Incorpora el resto del sofrito, el tomate triturado y el vino blanco. Cocina a fuego medio durante 5 minutos para que el alcohol se evapore. Coloca los rollos en la salsa, tapa la cazuela y deja que se hagan a fuego suave entre 20 y 25 minutos, girándolos con cuidado a mitad de la cocción.
El tiempo exacto depende del grosor. Para comprobar el punto, corta una pequeña porción del centro. Debe estar hecha, pero todavía tierna. El error más frecuente consiste en mantener la cazuela al fuego durante demasiado tiempo, especialmente cuando la salsa ya está lista.
Los errores que pueden arruinar la textura
El primer fallo es utilizar pescado con demasiada agua. Si el bonito se ha descongelado, hay que secarlo muy bien con papel de cocina antes de picarlo. El exceso de humedad dificulta el formado y obliga a añadir más pan rallado, lo que termina produciendo una masa dura.
- Picado demasiado fino: convierte el pescado en una pasta y elimina su mordida.
- Exceso de pan rallado: absorbe los jugos y deja el interior seco.
- Sofrito poco hecho: aporta un sabor crudo y una textura desagradable.
- Fuego demasiado alto: reduce la salsa antes de que el pescado esté listo.
- Giros bruscos: pueden romper los rollos antes de que se asienten.
También conviene salar con moderación si se añade jamón. En ese caso, probaría la mezcla antes de corregirla, siempre que el huevo todavía no haya entrado o utilizando una pequeña porción cocinada en la sartén. Es un detalle sencillo que evita terminar con una salsa excesivamente intensa.
Con qué servirlo y qué vino elegir
La guarnición más lógica son unas patatas panaderas o cocidas, porque recogen muy bien la salsa. Una ensalada verde con vinagre suave equilibra el plato y aporta frescura. También funciona el arroz blanco, sobre todo cuando se prepara una cantidad generosa de tomate.
Para beber, elegiría un vino blanco seco y con buena acidez. Un Albariño gallego, un Godello joven o un Txakoli limpian el paladar sin tapar el pescado. Si la salsa lleva bastante tomate y el plato se sirve en invierno, un tinto asturiano ligero puede acompañarlo, aunque evitaría vinos con mucha madera.
Este plato mejora después de reposar entre 10 y 15 minutos, cuando la salsa se asienta y resulta más fácil cortar las piezas. Se conserva en el frigorífico, bien tapado, durante un máximo de 2 días. Para recalentarlo, usa fuego bajo con un chorrito de agua o salsa, nunca una temperatura fuerte que reseque el bonito.

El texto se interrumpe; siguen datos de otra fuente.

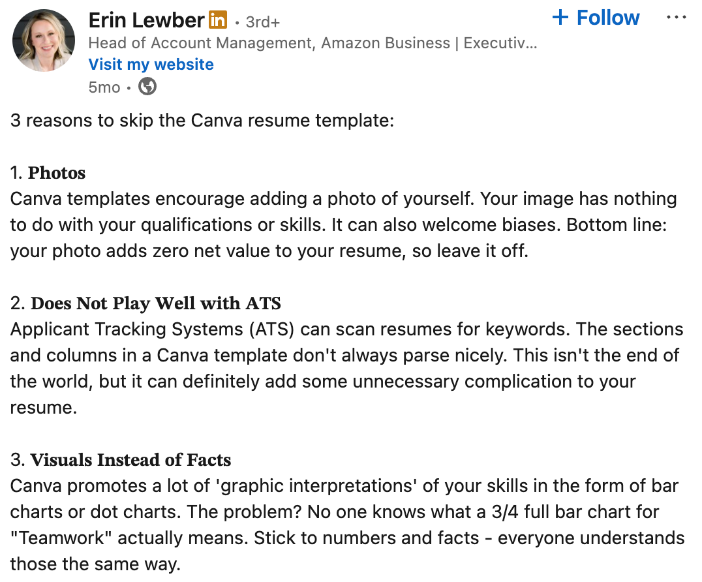The width and height of the screenshot is (702, 582).
Task: Open Erin Lewber's profile via her name
Action: (x=146, y=20)
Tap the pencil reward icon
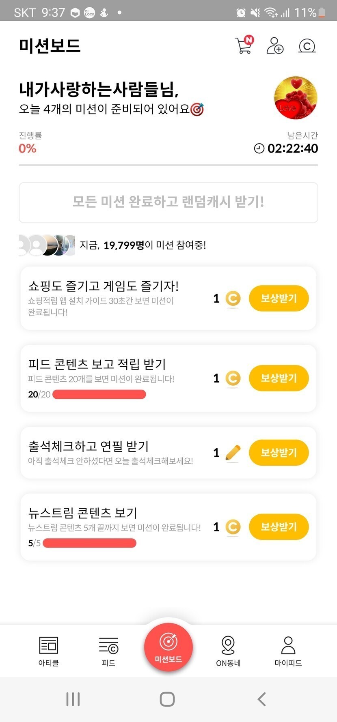 click(x=233, y=453)
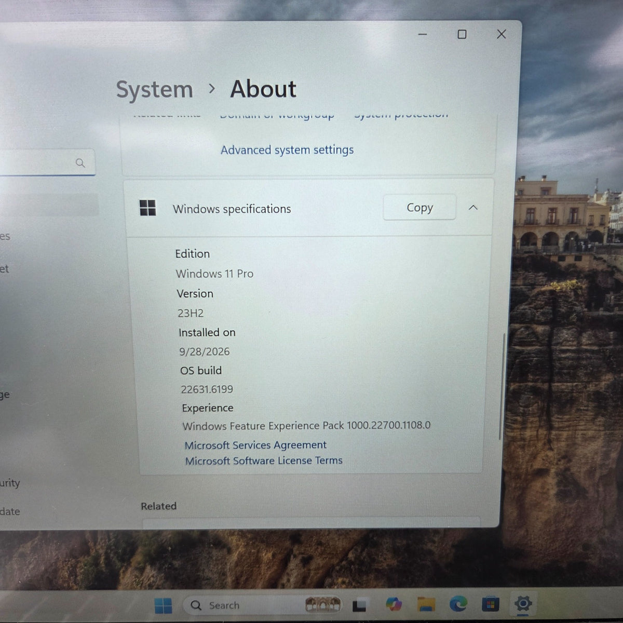Click the Settings gear in taskbar
The image size is (623, 623).
click(x=523, y=603)
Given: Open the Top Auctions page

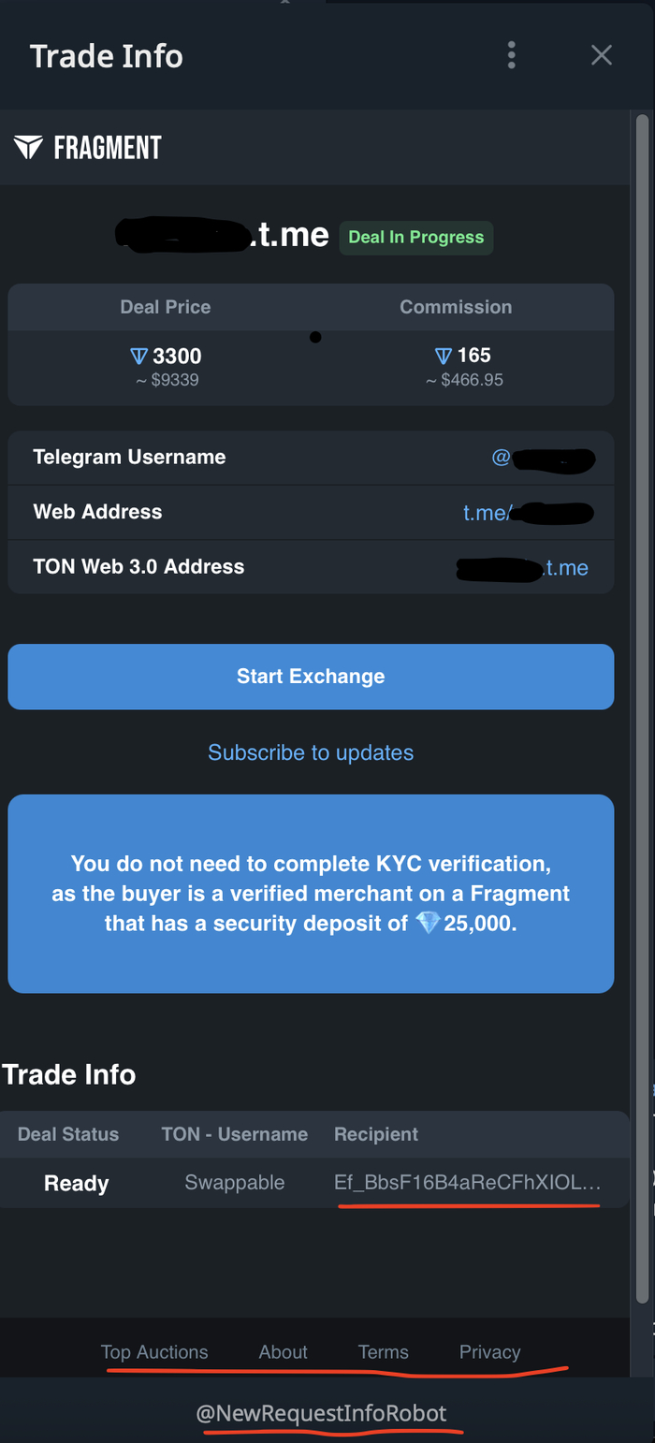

El detalle que convierte una receta sencilla en un plato memorable
La clave no está en añadir muchos ingredientes, sino en controlar tres cosas: pescado bien escurrido, sofrito lento y cocción breve. Cuando el bonito es fresco, prefiero dejar que se note su sabor y usar la salsa como apoyo, no como disfraz.
Si es la primera vez que lo preparas, forma dos rollos medianos en lugar de uno grande. Se cocinan de manera más uniforme, se manejan mejor y permiten comprobar el punto sin arriesgar toda la preparación. Con ese método, una receta humilde de la costa asturiana puede llegar a la mesa con la elegancia de un plato de celebración.